■ Brief ■
Below are records; reproduce exactly the lines from the one that has "Viewport: 800px width, 564px" through the one that has "You are a computer-use", ends included, and nothing more.

*** Block opens ***

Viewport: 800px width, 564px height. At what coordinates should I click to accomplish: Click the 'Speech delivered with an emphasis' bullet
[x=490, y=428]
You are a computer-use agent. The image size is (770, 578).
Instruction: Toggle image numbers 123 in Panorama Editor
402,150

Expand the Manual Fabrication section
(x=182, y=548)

*** Block closes ***
*** Block opens ***

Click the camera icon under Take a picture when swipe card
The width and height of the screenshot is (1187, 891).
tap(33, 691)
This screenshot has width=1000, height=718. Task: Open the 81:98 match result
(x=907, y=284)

*** Block closes ***

■ Solution to the exercise ■
Viewport: 800px width, 564px height. At what coordinates should I click to accomplish: Click the 'Speech delivered with an emphasis' bullet
[x=490, y=428]
You are a computer-use agent. The image size is (770, 578).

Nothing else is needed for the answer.